I was traveling home from a visit with some friends when I got the call from the hospital. The emotional voice on the other end was cracking. I didn’t even realize that it was my pulmonologist. He said, “We got the results from your biopsy. You have a very large tumor taking up most of the left lower lobe of your lung. We have to get this right away. We’ll get through this honey.” It was surreal. I thought it was a mistake.
I was diagnosed with non-small cell adenocarcinoma. They scheduled surgery right away to remove a lobe of my left lung. That was followed by chemotherapy. It was a very tough time. After I recovered from that surgery and the chemo, I just wanted to go back to my life. I’d been very happy with my life. I was a volunteer chaplain. I didn’t know any other survivors and I didn’t want to think about lung cancer anymore. They said I only had 15% chance of the cancer coming back so I wasn’t going to worry about it.

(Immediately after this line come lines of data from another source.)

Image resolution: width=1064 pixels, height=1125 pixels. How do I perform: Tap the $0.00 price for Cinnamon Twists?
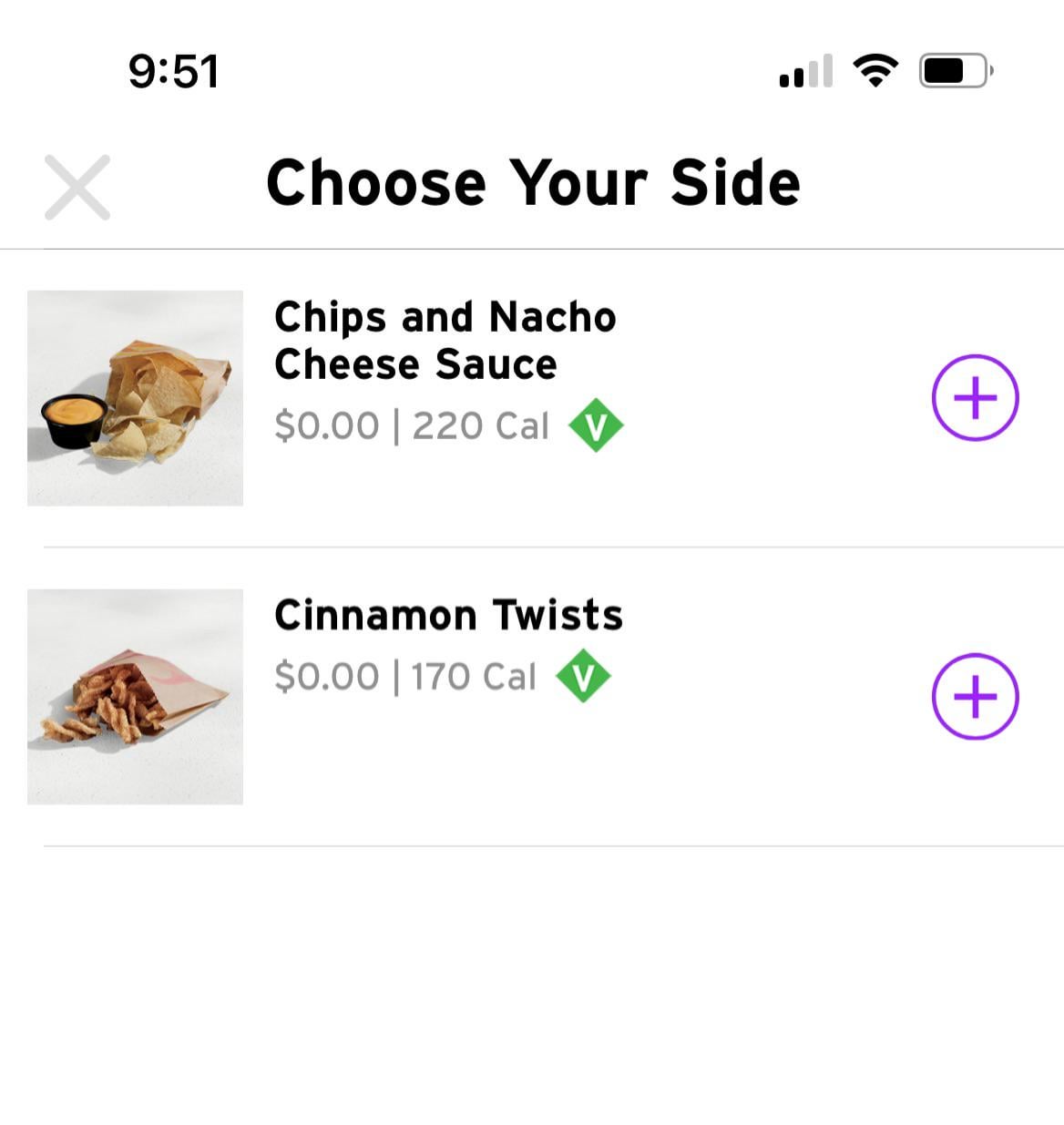326,676
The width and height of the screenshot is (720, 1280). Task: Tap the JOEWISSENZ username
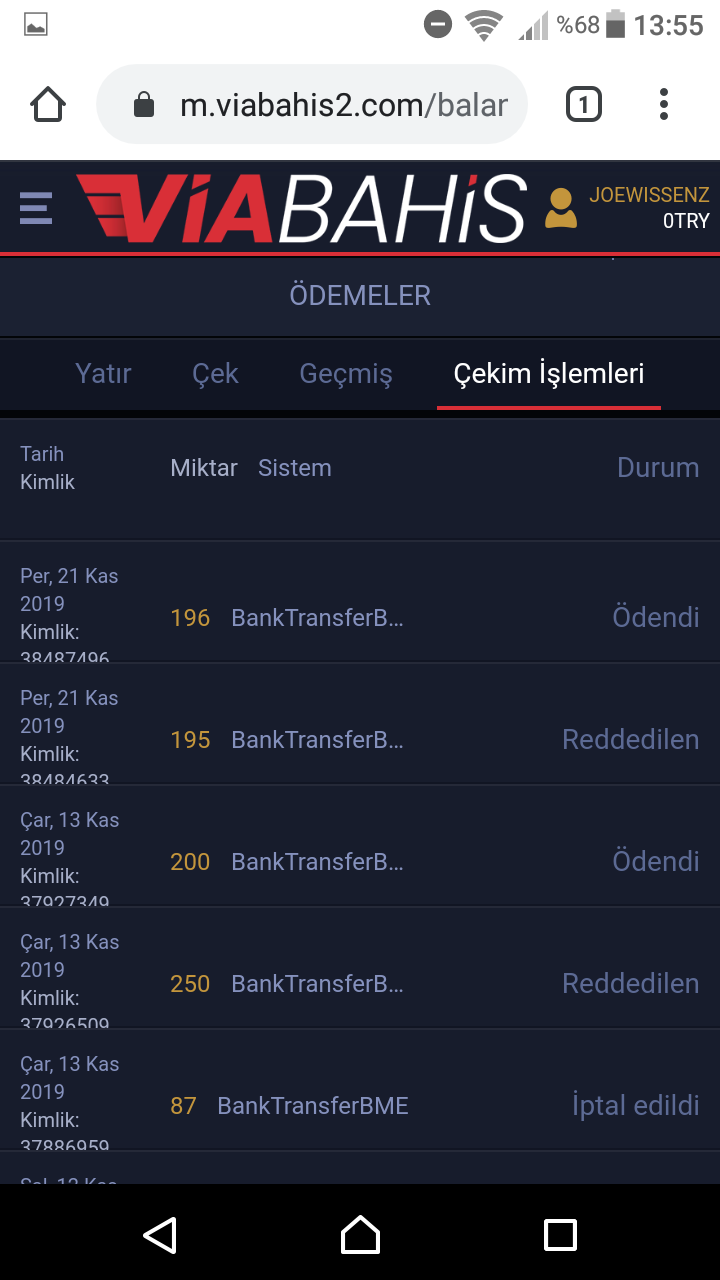click(x=649, y=195)
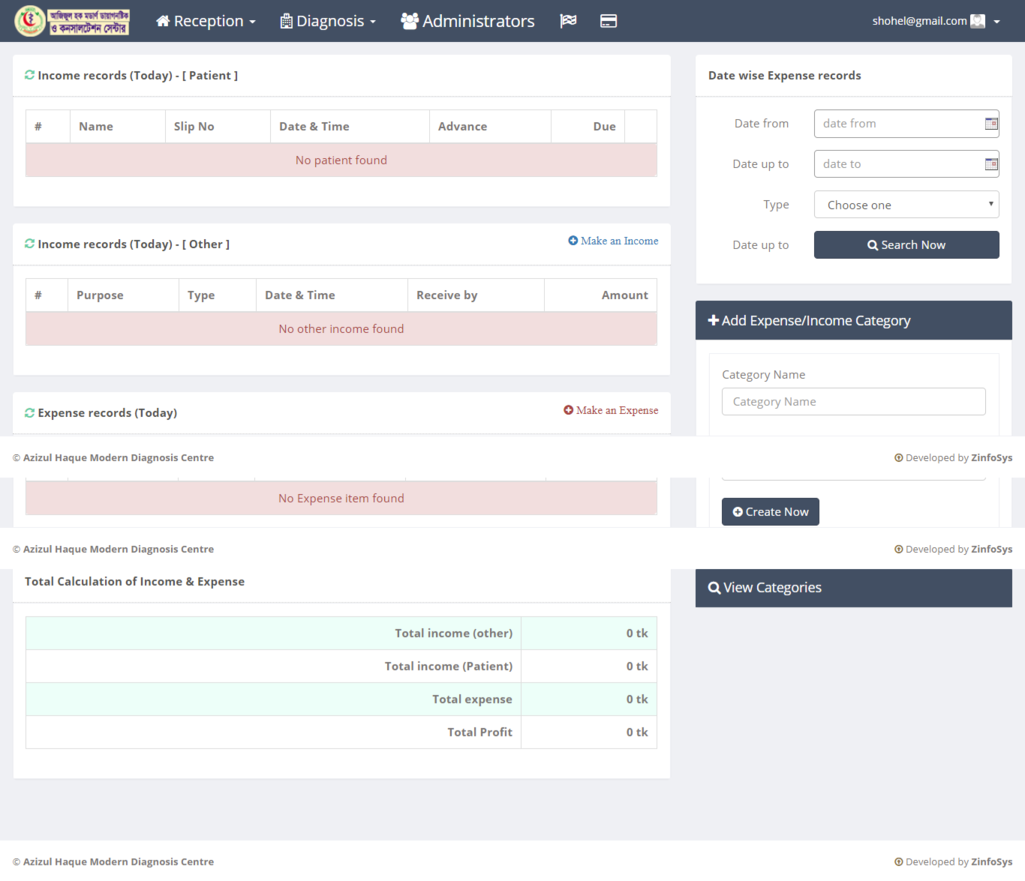Screen dimensions: 1025x881
Task: Click the checkered flag icon in navbar
Action: tap(568, 21)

A year later, the cancer came back. Looking at the scan, I felt like I was in a nightmare. The second surgery to remove the rest of my left lung was easier, because I knew what to expect. But after that surgery and treatment, I knew I needed to get plugged in and started searching online for an organization that could help.

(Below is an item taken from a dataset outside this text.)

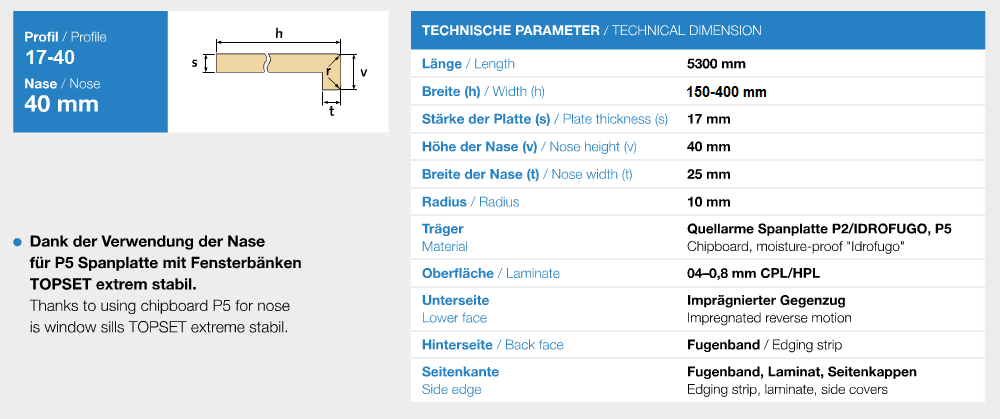Select the Länge / Length row label
The image size is (1000, 419).
pos(468,64)
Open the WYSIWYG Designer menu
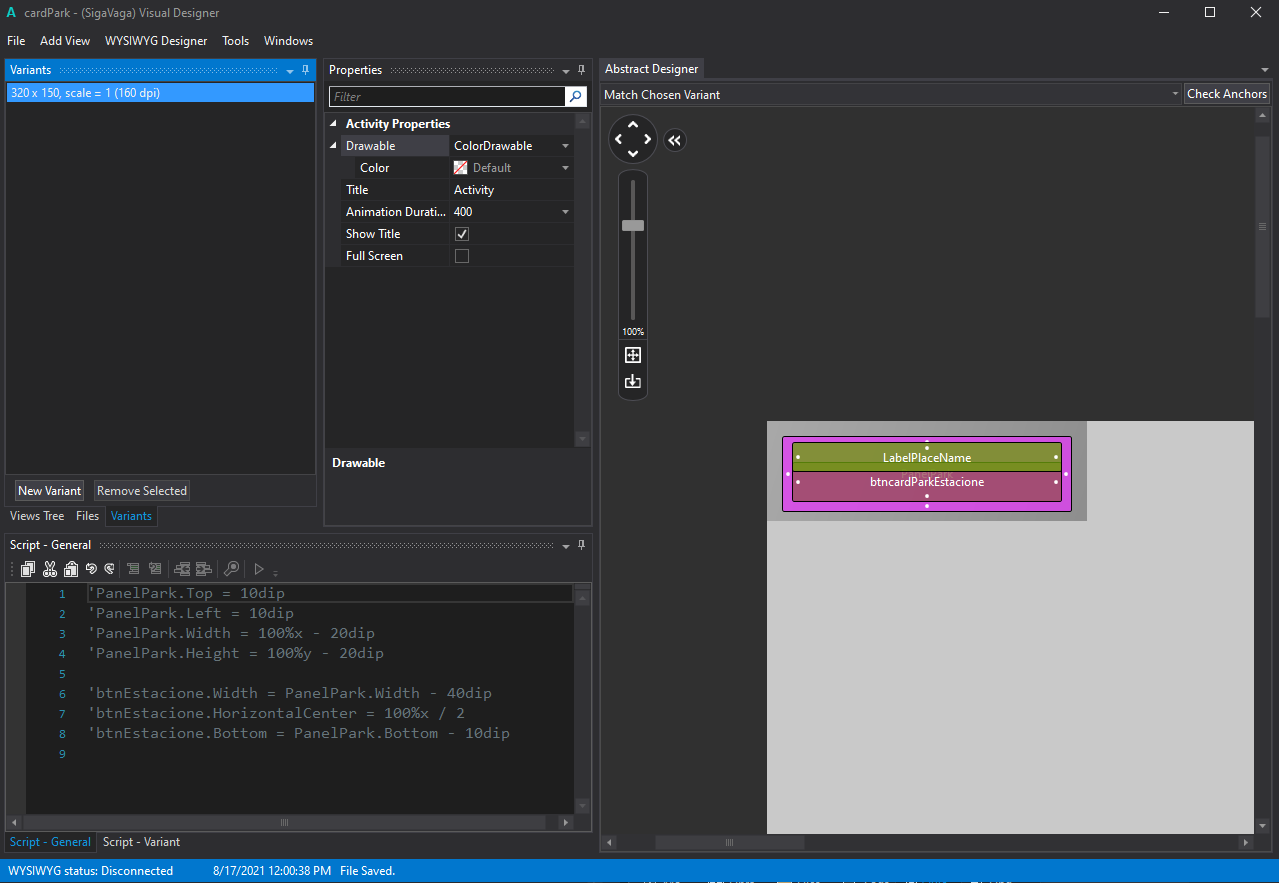The height and width of the screenshot is (883, 1279). pos(156,41)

I liked that LUNGevity Foundation was constantly posting helpful information and seemed focused on survivors. Before I was diagnosed with cancer, I had enjoyed the experience of mentoring, so I applied to be a LifeLine support partner. Nikole from LUNGevity reached out and invited me to attend the HOPE Summit survivorship conference. One of my friends went with me and we had such a wonderful time. HOPE Summit changed my life.
Before that time, I had been pretty isolated as a survivor. When I walked in and saw that many survivors, I was amazed and overwhelmed. Hearing others share their experiences changed my whole attitude. The main thing I came away with after HOPE Summit is “be your own advocate.” My amazing friends that I met through LUNGevity connected me with my current doctors at UT Southwest.
Any time that you need support from LUNGevity, it is available. I am a LifeLine mentor to other survivors, but I also have LifeLine mentors who have helped me through two recurrences of cancer. They’ve really inspired me and kept me looking forward. Mentoring is a two-way relationship. If they’re feeling down, I can help them and if I’m feeling down, they can help me. It is so rewarding. I’m also a LUNGevity Social Media Ambassador.
I’m a big believer in the power of connection. If we isolate ourselves, we focus more on the negatives and everything that’s wrong. But if you’re out there connecting with other survivors, you’re sharing the ups and the downs, you’re not alone. It really helps. The advice I like to share with other people who have lung cancer is if you don’t like what one doctor says, it’s very important to be your own advocate. It’s your life!